[issue] Druid 0.9.1 constantly loading and dropping.

We have a test cluster that was set up with Druid 0.9.0 with hot and cold tier along with load rules. We had plenty of data loaded in both tiers.

Today I upgraded to Druid 0.9.1.1. All cluster nodes started nicely, but the coordinator console showed no data in the cold tier and only very few data in hot tier. I waited for data to load but noticed that the data-volume for the hot tier went up and down and up and down again.

Looking at the log file of one of the historical nodes, I see that the same segment gets loaded and dropped over and over again.
I attached a log fragment to this post, having grepped the historical log-file for one single segment.

A couple of weeks ago I had already deployed Druid 0.9.1.rc1 onto the same test-cluster and did not have any problems. This however was at a time when we didn’t have tiering in place yet.

BTW: when upgrading to Druid 0.9.1.1, is it necessary to delete and recreate the metastore database? (I didn’t do this)

thanks
Sascha

druid_091_loading-droping-issue.txt (13.6 KB)

Hey Sascha,

What is the coordinator logging during this time?

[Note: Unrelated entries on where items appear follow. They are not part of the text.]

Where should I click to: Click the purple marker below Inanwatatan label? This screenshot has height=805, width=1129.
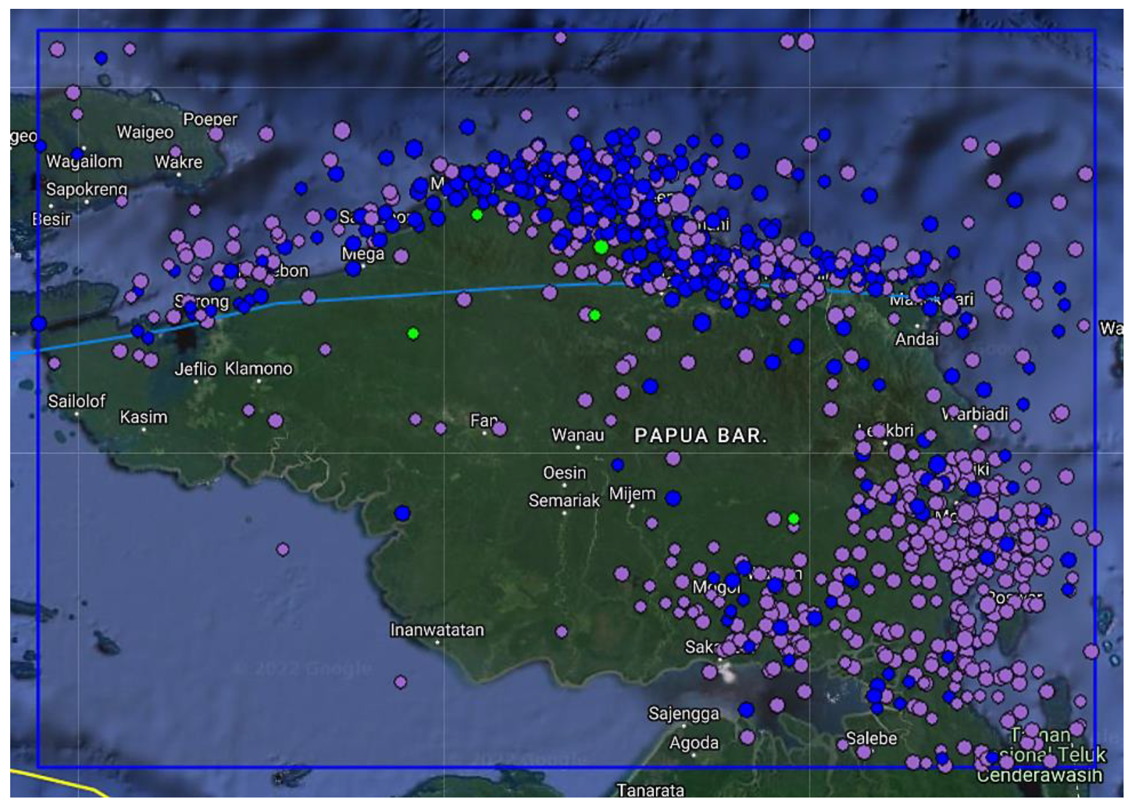pos(401,681)
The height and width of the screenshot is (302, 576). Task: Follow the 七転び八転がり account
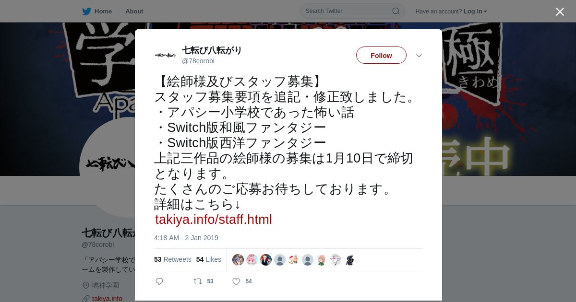381,55
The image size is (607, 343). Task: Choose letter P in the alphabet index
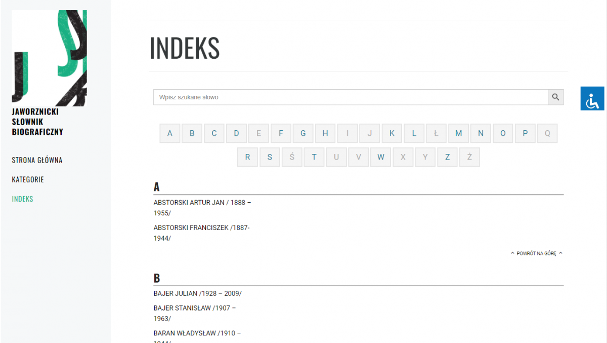pyautogui.click(x=525, y=133)
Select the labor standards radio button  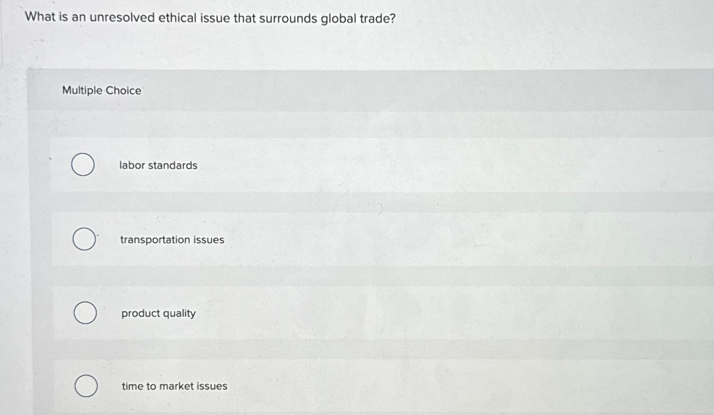[83, 165]
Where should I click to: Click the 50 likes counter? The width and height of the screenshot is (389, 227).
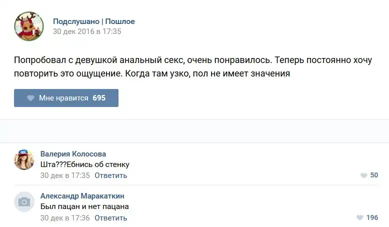coord(374,176)
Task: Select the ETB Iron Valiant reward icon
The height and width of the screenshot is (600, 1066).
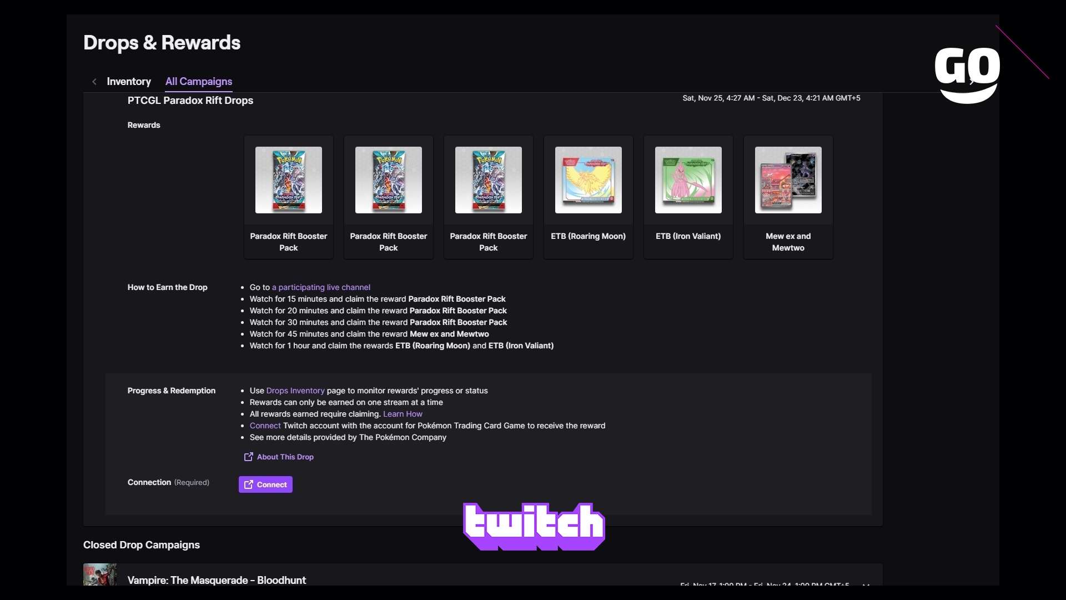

And no, it is not necessary to delete and recreate the metadata store (upgrading would be very painful if so!)

Hey Gian,

I attached a new batch of log files: one file contains the full coordinator log and two other files contain the coordinator log and one historical log, both filtered on the occurence of an example segment ID.
The cluster has two historicals that are part of a hot tier and three nodes that form the cold tier. I labelled the host names coordinator-host, metastore-host, historical-1-hot-host, historical-2-hot-host, historical-3-cold-host, historical-4-cold-host and historical5-cold-host.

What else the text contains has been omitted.